[Start of section]

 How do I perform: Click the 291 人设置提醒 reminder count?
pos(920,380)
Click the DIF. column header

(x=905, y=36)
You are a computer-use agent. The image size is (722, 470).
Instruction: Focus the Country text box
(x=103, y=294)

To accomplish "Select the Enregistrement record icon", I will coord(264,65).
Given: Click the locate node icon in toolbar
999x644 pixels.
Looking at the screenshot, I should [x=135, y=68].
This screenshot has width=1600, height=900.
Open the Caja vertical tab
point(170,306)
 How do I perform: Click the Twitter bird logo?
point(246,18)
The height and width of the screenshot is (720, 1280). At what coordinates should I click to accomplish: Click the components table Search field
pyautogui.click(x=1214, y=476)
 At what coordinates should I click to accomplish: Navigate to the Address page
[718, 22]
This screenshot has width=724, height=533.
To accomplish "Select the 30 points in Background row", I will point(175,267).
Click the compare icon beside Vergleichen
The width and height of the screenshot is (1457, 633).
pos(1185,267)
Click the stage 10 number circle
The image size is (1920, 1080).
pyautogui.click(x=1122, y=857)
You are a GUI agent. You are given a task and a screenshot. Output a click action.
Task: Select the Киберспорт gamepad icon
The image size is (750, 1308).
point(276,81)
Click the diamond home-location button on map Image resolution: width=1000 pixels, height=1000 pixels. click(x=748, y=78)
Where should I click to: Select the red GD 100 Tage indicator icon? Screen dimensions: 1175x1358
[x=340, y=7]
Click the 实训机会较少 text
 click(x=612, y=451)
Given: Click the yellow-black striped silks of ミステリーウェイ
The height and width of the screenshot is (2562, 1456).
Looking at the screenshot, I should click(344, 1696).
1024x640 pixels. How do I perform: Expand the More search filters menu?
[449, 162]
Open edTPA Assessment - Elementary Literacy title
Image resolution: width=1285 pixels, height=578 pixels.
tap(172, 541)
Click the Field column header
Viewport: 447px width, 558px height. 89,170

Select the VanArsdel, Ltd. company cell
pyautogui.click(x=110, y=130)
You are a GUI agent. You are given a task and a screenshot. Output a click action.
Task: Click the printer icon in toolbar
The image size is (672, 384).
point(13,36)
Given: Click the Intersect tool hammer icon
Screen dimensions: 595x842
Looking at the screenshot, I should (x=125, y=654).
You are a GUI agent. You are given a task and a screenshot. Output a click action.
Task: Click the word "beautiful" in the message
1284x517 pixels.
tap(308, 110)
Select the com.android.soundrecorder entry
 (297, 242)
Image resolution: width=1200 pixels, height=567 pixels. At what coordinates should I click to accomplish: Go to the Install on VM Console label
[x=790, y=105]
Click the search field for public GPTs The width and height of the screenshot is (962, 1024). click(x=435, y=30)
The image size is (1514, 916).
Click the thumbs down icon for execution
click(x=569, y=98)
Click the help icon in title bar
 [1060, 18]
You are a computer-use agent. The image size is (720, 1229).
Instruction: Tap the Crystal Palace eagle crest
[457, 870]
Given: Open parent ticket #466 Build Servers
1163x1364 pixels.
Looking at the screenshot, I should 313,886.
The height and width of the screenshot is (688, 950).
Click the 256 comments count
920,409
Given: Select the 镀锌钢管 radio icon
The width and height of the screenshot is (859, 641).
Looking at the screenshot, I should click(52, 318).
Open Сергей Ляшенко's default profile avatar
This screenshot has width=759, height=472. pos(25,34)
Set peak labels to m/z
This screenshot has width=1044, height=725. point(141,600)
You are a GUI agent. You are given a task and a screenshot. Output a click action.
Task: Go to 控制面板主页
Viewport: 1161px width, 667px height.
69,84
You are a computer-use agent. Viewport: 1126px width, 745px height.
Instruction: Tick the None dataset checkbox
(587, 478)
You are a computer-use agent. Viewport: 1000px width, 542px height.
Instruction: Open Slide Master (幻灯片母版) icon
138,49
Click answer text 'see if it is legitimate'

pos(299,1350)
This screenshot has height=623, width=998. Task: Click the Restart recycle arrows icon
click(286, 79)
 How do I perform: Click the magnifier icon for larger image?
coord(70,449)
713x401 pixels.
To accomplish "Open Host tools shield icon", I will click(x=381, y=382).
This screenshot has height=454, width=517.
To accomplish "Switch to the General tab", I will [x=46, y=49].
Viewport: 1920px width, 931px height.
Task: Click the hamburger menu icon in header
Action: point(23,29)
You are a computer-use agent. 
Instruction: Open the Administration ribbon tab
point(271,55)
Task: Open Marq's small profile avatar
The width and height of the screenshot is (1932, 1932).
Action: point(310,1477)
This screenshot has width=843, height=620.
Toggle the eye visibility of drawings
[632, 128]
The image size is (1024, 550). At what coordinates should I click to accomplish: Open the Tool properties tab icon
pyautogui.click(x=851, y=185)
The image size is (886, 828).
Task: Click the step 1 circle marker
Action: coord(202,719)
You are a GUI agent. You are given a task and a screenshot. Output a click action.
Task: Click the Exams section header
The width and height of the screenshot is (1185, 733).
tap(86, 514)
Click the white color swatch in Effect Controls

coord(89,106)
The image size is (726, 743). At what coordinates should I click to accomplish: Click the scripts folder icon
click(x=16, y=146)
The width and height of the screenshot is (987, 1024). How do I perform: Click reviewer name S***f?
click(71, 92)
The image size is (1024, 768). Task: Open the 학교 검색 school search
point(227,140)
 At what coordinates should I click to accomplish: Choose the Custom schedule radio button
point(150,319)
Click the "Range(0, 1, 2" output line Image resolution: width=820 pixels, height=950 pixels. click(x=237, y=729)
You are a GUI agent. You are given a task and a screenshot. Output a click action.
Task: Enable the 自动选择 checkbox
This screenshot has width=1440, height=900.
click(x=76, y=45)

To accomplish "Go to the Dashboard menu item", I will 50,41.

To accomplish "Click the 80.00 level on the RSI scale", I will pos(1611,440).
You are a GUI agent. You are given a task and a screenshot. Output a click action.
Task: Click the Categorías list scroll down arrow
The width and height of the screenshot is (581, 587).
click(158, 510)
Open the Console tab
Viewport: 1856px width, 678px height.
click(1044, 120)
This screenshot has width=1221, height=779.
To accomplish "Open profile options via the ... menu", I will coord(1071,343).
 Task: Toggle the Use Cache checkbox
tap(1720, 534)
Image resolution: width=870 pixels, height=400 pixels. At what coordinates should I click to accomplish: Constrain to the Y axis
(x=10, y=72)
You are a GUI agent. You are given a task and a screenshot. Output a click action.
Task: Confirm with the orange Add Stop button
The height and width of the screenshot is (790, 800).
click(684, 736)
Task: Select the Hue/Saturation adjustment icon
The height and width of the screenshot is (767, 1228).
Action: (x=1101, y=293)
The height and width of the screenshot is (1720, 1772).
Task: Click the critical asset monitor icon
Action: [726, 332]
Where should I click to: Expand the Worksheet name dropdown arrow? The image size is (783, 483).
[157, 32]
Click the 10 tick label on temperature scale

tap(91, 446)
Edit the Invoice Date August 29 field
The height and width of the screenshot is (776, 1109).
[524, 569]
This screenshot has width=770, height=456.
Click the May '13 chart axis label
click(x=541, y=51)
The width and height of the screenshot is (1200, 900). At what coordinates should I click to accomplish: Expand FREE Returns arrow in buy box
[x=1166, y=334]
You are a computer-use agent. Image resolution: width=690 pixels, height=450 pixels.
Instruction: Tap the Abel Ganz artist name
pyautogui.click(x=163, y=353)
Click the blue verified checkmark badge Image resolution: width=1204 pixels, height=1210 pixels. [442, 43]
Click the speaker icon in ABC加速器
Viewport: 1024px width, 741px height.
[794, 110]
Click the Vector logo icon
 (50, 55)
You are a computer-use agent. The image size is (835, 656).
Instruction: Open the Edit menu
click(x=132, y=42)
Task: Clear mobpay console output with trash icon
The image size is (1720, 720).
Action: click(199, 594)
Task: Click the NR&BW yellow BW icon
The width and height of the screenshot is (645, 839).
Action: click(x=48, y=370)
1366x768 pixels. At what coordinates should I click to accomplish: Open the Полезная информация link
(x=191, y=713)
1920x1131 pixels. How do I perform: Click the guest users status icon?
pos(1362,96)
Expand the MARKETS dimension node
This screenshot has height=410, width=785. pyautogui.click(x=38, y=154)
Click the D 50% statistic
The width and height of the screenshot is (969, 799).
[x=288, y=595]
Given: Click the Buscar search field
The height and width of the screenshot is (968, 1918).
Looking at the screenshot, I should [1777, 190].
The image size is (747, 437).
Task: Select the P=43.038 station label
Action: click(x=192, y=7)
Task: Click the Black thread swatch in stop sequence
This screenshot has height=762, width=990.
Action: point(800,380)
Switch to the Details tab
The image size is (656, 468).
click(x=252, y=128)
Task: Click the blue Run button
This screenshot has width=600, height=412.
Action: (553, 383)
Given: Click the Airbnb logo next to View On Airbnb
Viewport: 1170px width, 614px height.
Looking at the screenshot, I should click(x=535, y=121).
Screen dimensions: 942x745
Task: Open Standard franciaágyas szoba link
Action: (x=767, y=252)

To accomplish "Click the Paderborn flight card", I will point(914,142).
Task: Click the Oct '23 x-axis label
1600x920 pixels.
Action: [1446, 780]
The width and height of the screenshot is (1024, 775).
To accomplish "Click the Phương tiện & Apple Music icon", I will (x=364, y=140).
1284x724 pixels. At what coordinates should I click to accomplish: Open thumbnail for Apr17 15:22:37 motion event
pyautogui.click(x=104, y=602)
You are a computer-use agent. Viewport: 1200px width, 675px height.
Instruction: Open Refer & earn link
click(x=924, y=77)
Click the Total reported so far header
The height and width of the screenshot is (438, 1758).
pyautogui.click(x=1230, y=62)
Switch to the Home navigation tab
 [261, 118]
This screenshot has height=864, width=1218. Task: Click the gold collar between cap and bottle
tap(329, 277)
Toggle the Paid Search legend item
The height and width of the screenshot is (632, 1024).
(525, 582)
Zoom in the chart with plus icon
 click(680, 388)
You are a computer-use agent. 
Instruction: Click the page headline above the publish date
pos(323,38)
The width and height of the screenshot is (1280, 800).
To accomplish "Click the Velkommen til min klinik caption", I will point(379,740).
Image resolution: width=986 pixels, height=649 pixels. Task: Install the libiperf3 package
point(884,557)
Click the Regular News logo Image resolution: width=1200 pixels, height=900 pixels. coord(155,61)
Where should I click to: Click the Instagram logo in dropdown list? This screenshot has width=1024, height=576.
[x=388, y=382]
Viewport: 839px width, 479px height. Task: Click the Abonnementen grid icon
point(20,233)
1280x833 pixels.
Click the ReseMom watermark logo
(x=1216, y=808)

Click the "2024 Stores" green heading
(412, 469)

[End of section]

**Task objective:** For the lines above, output exactly those from the line containing "You are a computer-use agent. The image size is (720, 1229)." through the line containing "This screenshot has height=454, width=517.", and skip the others.

**Solution:**
You are a computer-use agent. The image size is (720, 1229).
Instruction: Tap the Crystal Palace eagle crest
[457, 870]
Given: Open parent ticket #466 Build Servers
1163x1364 pixels.
Looking at the screenshot, I should 313,886.
The height and width of the screenshot is (688, 950).
Click the 256 comments count
920,409
Given: Select the 镀锌钢管 radio icon
The width and height of the screenshot is (859, 641).
Looking at the screenshot, I should click(52, 318).
Open Сергей Ляшенко's default profile avatar
This screenshot has width=759, height=472. pos(25,34)
Set peak labels to m/z
This screenshot has width=1044, height=725. point(141,600)
You are a GUI agent. You are given a task and a screenshot. Output a click action.
Task: Go to 控制面板主页
Viewport: 1161px width, 667px height.
69,84
You are a computer-use agent. Viewport: 1126px width, 745px height.
Instruction: Tick the None dataset checkbox
(587, 478)
You are a computer-use agent. Viewport: 1000px width, 542px height.
Instruction: Open Slide Master (幻灯片母版) icon
138,49
Click answer text 'see if it is legitimate'

pos(299,1350)
This screenshot has height=623, width=998. Task: Click the Restart recycle arrows icon
click(286, 79)
 How do I perform: Click the magnifier icon for larger image?
coord(70,449)
713x401 pixels.
To accomplish "Open Host tools shield icon", I will click(x=381, y=382).
This screenshot has height=454, width=517.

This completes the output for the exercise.